Without another word, Derek turns and walks out of my room. A couple of moments later, my front door slams hard enough to rattle the windows as he goes. Left alone, a cyclone of emotions tears through me as I realize my lifelong friendship with the only person I’ve been close with is over. The brotherhood we shared has been broken. And as if all of that isn’t enough, he’s left me with one unsettling question spinning through my mind. A question that I perhaps should have asked myself earlier but never did because I already knew the answer to it and simply didn’t want to face it.

In this whirlwind romance I’ve had with Sierra, I’ve never stopped to consider that maybe Derek is right. Maybe I’m not good enough for her.

14

SIERRA

“What in the hell are you doing here, Derek?” I seethe as he comes through the door.

“I live here. And since I have a two-week break and thought I’d come home for a bit,” he replies angrily. “The better question is, what in the hell are you doing?”

He tries to slam the door behind him. It bounces open again, having been broken by Stu last night. It seems to frustrate him. With a growl, he closes it again as much as it can be, then rounds on me, a sneer on his lips. He doesn’t look bruised or battered, which I’m sure he would have been had he tried to physically fight Slater, so a small breath of relief escapes me and makes me feel all right about laying into him. Not that I wouldn’t have lit him up for what he did, anyway. But I’m glad he didn’t do something exceedingly stupid by picking a fight with somebody who would have smashed him.

“I didn’t know I had to get your approval to see somebody,” I counter. “You’re my brother. You’re not my parent.”

“Maybe if you didn’t act like such a child, I wouldn’t have to act like your parent. What do you think you’re doing, Sierra? Slater? Really?” he shouts back. “You really thought it was a good idea to fuck my best friend? A man you’ve known since you were a fucking infant?”

“Infant? Stop being so dramatic. You sound like a hysterical old lady.”
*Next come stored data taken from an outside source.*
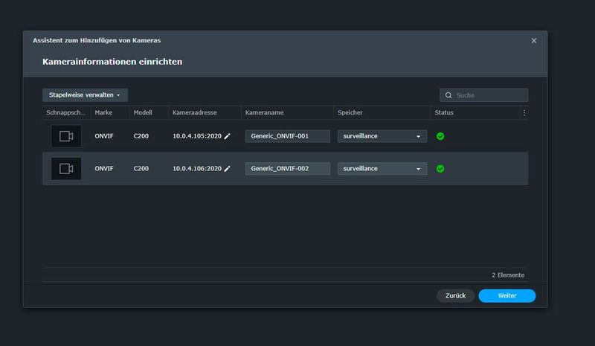The image size is (595, 346).
Task: Click edit pencil next to 10.0.4.106:2020
Action: (228, 169)
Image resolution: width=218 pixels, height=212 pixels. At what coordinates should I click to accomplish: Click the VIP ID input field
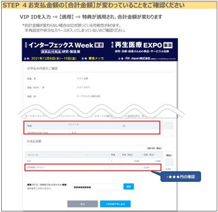click(x=97, y=187)
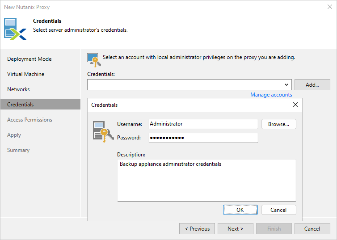Focus the Password input field
This screenshot has width=337, height=240.
tap(203, 138)
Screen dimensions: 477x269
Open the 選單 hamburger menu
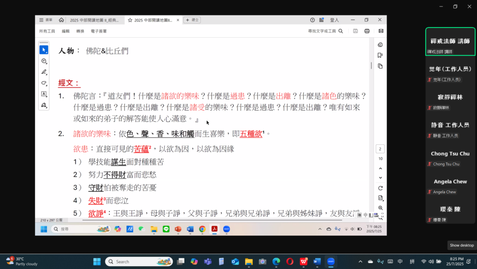tap(46, 20)
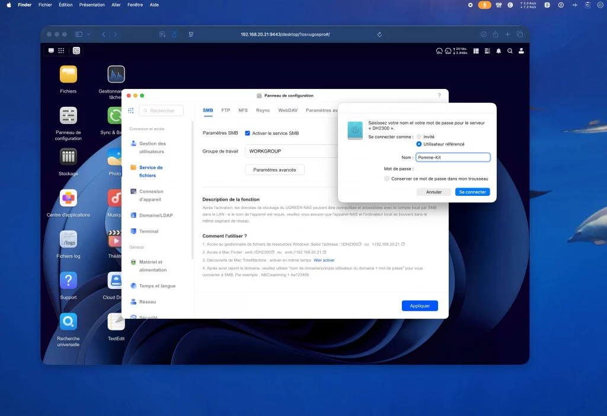Expand the Safari sidebar dropdown chevron
This screenshot has width=607, height=416.
coord(89,34)
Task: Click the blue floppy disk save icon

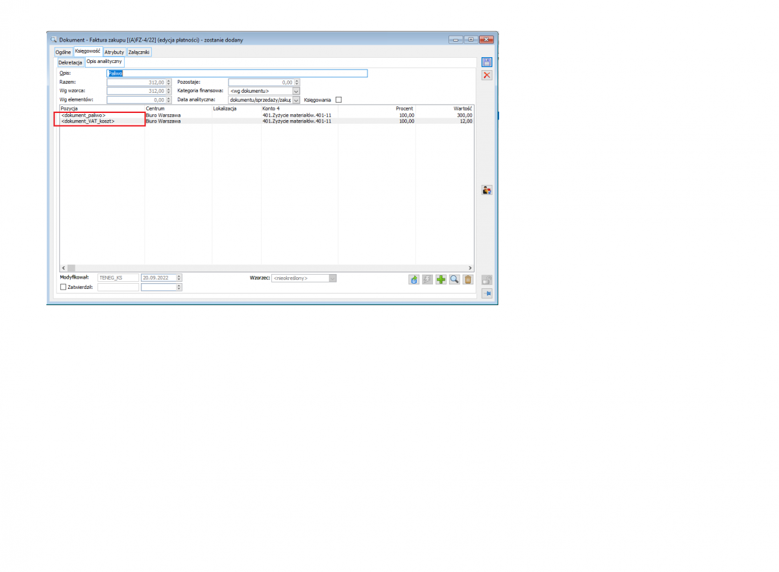Action: pyautogui.click(x=487, y=62)
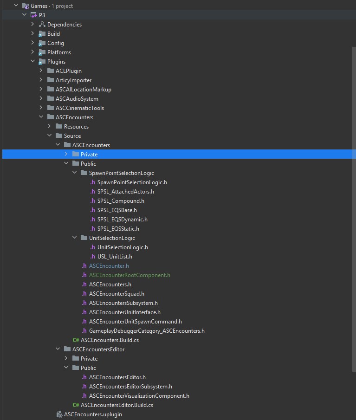The width and height of the screenshot is (356, 420).
Task: Collapse the Plugins folder
Action: click(x=32, y=61)
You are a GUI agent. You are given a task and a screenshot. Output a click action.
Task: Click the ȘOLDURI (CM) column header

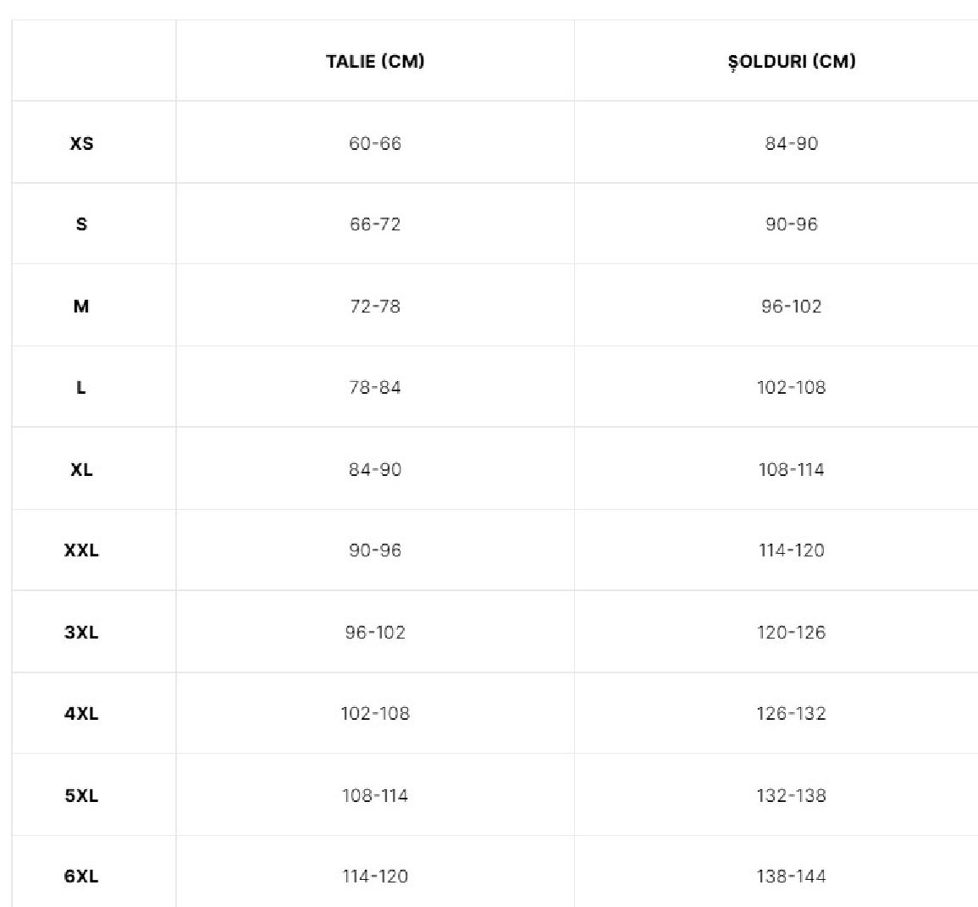tap(792, 61)
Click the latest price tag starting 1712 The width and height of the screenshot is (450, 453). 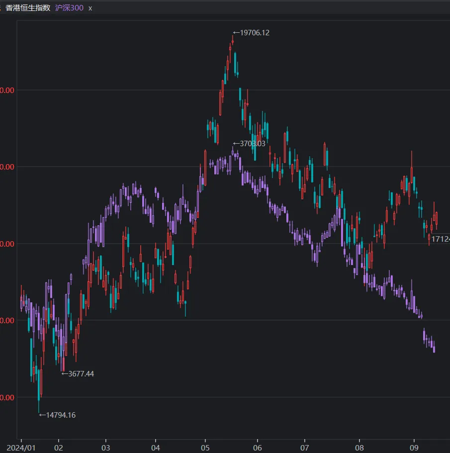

He folds his arms over his chest and glares at me. Slater warned me this would be complicated, especially when Derek found out. And yeah, there’s some small part of me that feels bad about sleeping with my brother’s best friend. I can’t even begin to imagine how awkward that makes things between them. But it’s only a small part of me since my relationship with Slater shouldn’t have any real impact on his relationship with him. We’re all adults. Or at least, we’re supposed to be adults.

“Did it really have to be my best friend, Sierra?”

“It’s not like we planned it,” I argue. “It just happened.”

“Is that supposed to make me feel better?”

“This isn’t about you, Derek,” I cry. “This has absolutely nothing to do with you!”